The code requires only a standard computer with enough RAM to support the in-memory operations.
This code is supported for Linux. The package has been tested on the following systems:
- Linux: Ubuntu 14.04.6
- Scientific Linux 7.2
The code is written for Python 2.7 or 3.7 and does not depend on additional packages.
git clone https://github.com/gui11aume/asmap
Downloading the files is sufficient and there is no further requirement to install the software.
To run the demo, set the current directory to asmap/demo
. Assuming that you just downloaded
the repository from Github, run:
cd asmap/demo
Then you need to run the script merge_assign.py
on the two SAM files of dummy ATAC-seq reads
mapped in Mus musculus castaneus and in Mus musculus musculus, and on the p2f files that
contain the information to lift over the coordinates from the genomes of castaneus and musculus
to the mouse reference genome (mm10). You can do this with the following command:
python ../merge_assign.py mapped_in_cas.sam mapped_in_mus.sam p2f/* > disambiguated_no_header.sam
The running time should be less than 1 minute. The command creates a SAM file without header where
the reads are assigned to one genome or the other. The chromosomes now have the suffix .ref
and
the coordinates are expressed in the reference genome (mm10).
Every line of the SAM file contains an additional field labelled ZZ:Z:
that
contains the final call for every read.

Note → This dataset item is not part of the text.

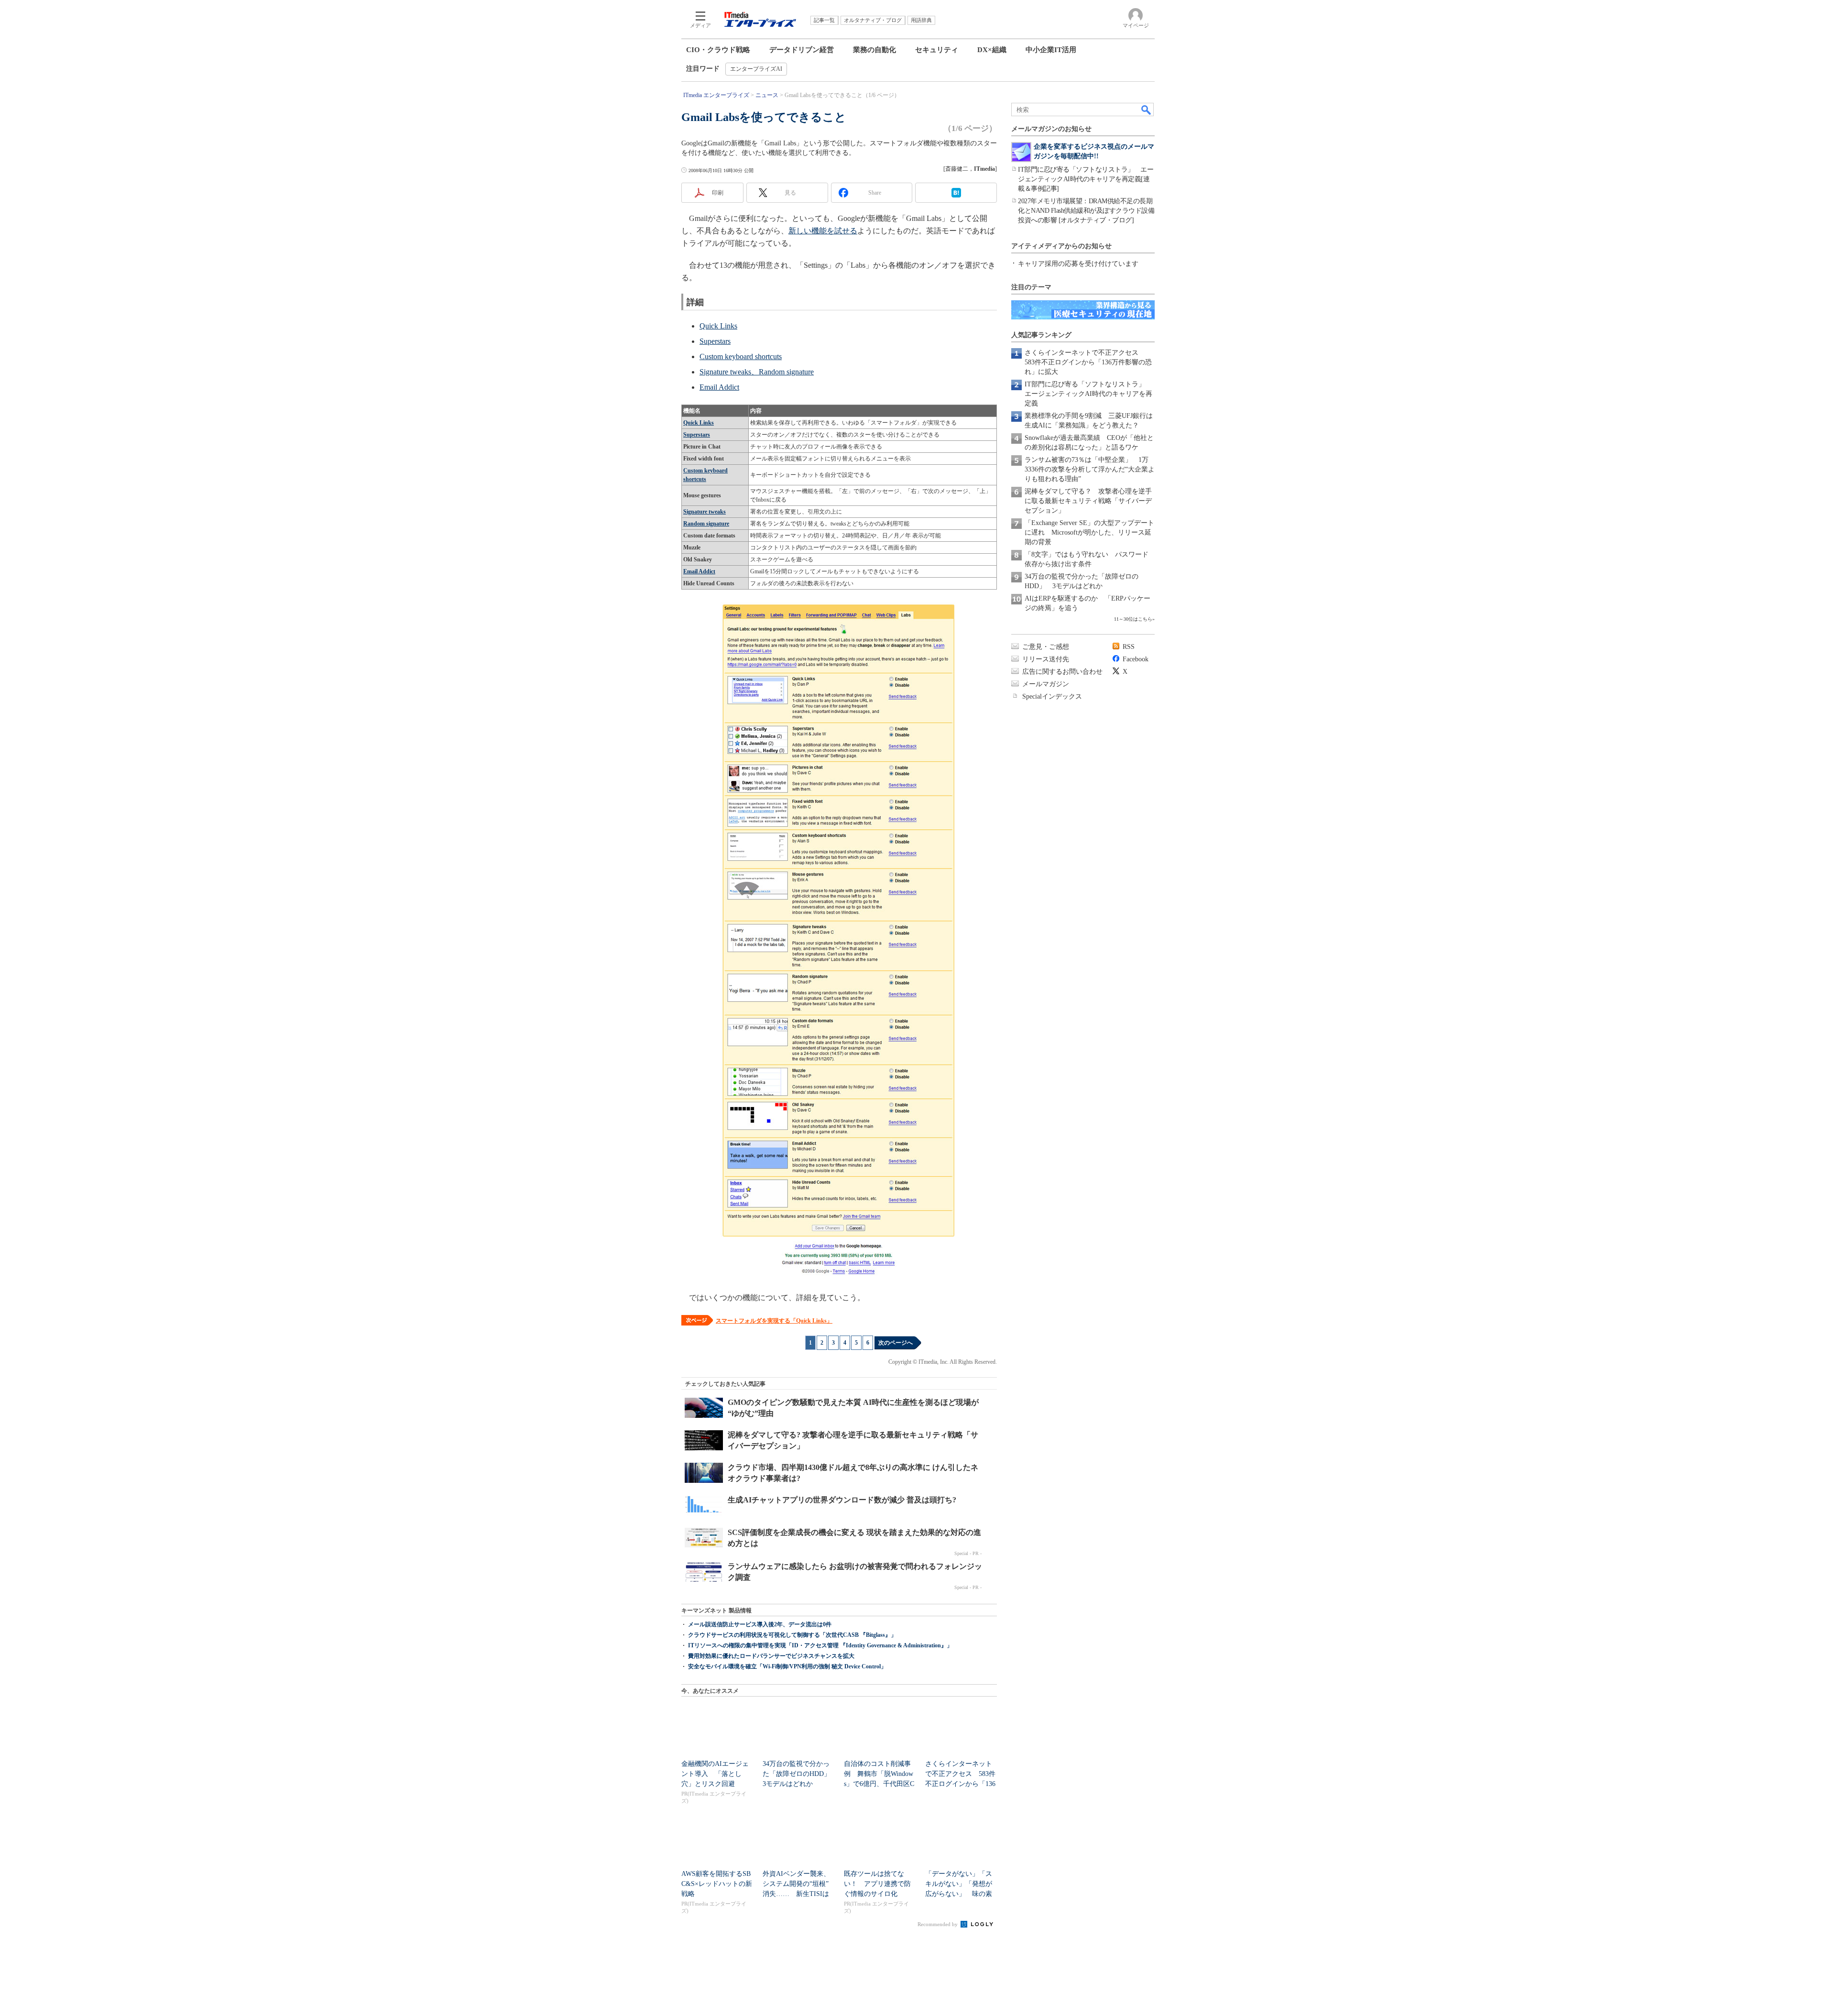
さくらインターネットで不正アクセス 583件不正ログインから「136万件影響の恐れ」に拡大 (1088, 362)
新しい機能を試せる (822, 231)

The values in this demo are chrX.cas
if the read is
assigned to the castaneus genome; chrX.mus
if it is assigned to the musculus genome; amb
if
there is an ambiguity between two unique sites of the castaneus and musculus genome; and rep
if there is an ambiguity between several repeated sites of each genome.

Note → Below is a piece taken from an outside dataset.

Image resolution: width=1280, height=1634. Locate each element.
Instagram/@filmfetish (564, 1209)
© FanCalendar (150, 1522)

To run the software on your data, you must first map the reads of interest with
BWA MEM (an example Makefile is provided). The reads must be mapped
separately in both genomes of interest. It is important that the chromosomes in the two genomes
have the same name with different suffixes (e.g., chrX.cas
and chrX.mus
).
The reads can be disambiguated using the same command as in the demo. If p2f files are provided,
the coordonates will be shifted to the corresponding reference. Othewise, they will be set as
nan
.
This project is in the public domain.